In Tokyo, Prime Minister Shinzo Abe and the ruling Liberal Democratic Party (LDP) are preparing to ring in the new year beset by scandals – again.
The cherry blossom viewing party scandal, the first of two relatively high-profile ongoing scandals in recent weeks, involves allegations that guests at the tax-funded cherry blossom viewing party were supporters of Abe and other political figures. The extraordinary Diet session, which was rocked by the allegations, concluded on December 9 without a full investigation into the matter, leaving opposition party lawmakers and members of the public dissatisfied with the proceedings.
The newer of the two scandals involves House of Representative lawmaker Tsukasa Akimoto. Akimoto was arrested last week by the Tokyo District Public Prosecutor’s Office on suspicions of accepting 3.7 million yen in bribes from 500.com to give them preferential treatment in their bid to building a gambling facility. He was the minister in charge of the government’s casino initiative at the time.
But this is not the first time that the Abe cabinet has been hit by a scandal, or even multiple scandals simultaneously. Abe has politically survived all prior scandals, and the ruling LDP’s behavior betrays a confidence that they will survive these as well. On Thursday, the LDP rejected opposition parties’ demands for an off-session meeting of the Diet to look into the Akimoto case, though an early January meeting of Diet affairs chiefs from the LDP and Constitutional Democratic Party of Japan (CDPJ) before the Diet reconvenes was agreed to. The Diet is expected to start its ordinary session on January 20.
Opposition parties speculate that Abe will try to use a Lower House snap election early next year to secure an electoral victory and silence doubts generated by the ongoing scandals. However, LDP sources consider such a gamble too risky for Abe to consider. Indeed, in a December 21-22 Asahi Shimbun survey, the public’s approval rate for the Abe cabinet (38 percent) was lower than the public’s disapproval rate (42 percent) for the first time in a year. Abe’s response to the ongoing scandal over the tax-funded cherry blossom viewing party was considered “insufficient” by 74 percent of survey respondents. Even among LDP supporters, the government response was considered “insufficient” by 67 percent of respondents.

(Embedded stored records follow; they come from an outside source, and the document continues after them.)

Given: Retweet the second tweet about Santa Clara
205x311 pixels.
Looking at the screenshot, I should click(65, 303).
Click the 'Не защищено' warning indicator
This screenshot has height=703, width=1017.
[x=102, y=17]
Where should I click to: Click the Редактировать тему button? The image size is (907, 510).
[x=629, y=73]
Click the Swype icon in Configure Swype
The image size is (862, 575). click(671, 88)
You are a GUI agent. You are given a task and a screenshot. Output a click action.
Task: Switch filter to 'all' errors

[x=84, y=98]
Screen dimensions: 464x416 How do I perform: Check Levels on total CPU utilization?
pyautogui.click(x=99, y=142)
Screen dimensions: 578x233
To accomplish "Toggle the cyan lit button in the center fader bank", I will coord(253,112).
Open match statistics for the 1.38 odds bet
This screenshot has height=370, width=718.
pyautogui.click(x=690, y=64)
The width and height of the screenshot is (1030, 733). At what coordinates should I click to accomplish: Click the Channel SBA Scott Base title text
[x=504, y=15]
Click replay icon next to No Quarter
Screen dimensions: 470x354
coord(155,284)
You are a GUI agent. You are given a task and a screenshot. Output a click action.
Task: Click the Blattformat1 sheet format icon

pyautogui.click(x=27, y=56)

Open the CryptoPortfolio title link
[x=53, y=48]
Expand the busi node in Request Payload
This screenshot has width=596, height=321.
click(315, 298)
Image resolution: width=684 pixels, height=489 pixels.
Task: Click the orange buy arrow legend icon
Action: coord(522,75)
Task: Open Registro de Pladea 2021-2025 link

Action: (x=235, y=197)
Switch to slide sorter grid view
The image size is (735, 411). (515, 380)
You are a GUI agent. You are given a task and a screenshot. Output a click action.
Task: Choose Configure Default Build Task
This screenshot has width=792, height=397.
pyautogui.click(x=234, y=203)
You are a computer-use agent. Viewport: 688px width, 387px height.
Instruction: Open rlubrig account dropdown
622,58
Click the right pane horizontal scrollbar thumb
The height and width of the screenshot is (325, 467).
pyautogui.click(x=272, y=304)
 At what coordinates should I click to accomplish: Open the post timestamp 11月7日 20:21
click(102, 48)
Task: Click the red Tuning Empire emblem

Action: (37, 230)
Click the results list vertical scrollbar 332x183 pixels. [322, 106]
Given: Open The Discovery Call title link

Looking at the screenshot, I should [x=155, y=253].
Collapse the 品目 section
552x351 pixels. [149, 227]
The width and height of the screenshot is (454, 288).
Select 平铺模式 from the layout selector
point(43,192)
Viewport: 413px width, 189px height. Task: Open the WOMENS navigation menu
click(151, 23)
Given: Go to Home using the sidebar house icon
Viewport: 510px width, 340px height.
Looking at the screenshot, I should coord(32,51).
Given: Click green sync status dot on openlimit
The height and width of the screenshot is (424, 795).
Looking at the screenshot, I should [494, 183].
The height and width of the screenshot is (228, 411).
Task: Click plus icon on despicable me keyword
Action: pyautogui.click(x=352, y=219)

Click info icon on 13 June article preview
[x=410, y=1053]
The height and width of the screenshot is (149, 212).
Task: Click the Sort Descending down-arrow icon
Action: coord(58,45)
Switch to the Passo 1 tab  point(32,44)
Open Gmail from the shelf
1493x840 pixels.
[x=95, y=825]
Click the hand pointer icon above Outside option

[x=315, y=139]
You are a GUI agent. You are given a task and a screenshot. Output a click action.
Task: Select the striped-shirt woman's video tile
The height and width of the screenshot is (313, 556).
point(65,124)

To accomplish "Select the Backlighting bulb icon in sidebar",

Snap elections can be used with great effect to keep opposition parties off-balance or prevent opposition parties from unifying by not giving them enough time to iron out their differences. Currently, the electoral threat, if any, from the opposition parties to the LDP remains far distant. Though CDPJ is in merger talks with the Democratic Party For the People (DPFP), they still have 20 items to work through and they will miss their own year-end deadline.
Members of the House of Representatives are elected for four-year terms, and the last House of Representatives election was held in October 22, 2017, meaning Abe is not obligated to hold elections again until October 21, 2021. Looking ahead to October 2021 – or, more likely, earlier – a total of 656 people are preparing to run in the next Lower House elections according to a survey by Jiji Press. Of the 656, 298 of these individuals plan on running as an LDP candidate and 249 as independents or a candidate on the CDPJ, DPFP, the Japan Communist Party, or the Social Democratic Party ticket. To prevent the LDP from achieving the two-thirds majority it needs to propose a constitutional amendment for approval in a national referendum, the opposition parties will need to astutely coordinate who runs in which districts.
This kind of electoral coordination has been at the heart of the LDP-Komeito alliance. Begun as a three-way coalition government between the LDP, Komeito, and the Liberal Party in 1999, it continued as a two-way agreement from 2003 onward even after the Liberal Party defected. The arrangement served both parties’ interests to be the “party in power.” But given Abe’s hawkish inclinations and the pacifist philosophy of Soka Gakkai, the electoral backbone of Komeito, the alliance has been at times tense regarding security policy. Even though Komeito has caved numerous times to LDP pressure in recent years, changing the constitution to recognize the Self-Defense Forces as a military will be the greatest challenge to the LDP-Komeito coalition yet. Though the mutually symbiotic electoral relationship between the LDP and Komeito will likely continue, an ideal outcome for the LDP would be one where either the LDP on its own or with other like-minded parties wins sufficient seats to not require cooperation with the Komeito to get constitutional amendment proposed.
Despite the two scandals and the potential challenges of coordinating with Komeito in the future, there is not much for Abe to worry about. As 2019 ends and Abe is about to conclude the seventh year of his (second) premiership, his grip on power seems as secure as ever – if only because there are still no credible alternatives to his rule within the LDP or any of the opposition parties. And that, in a nutshell, is the reason why no political scandal thus far has been able to dethrone Abe.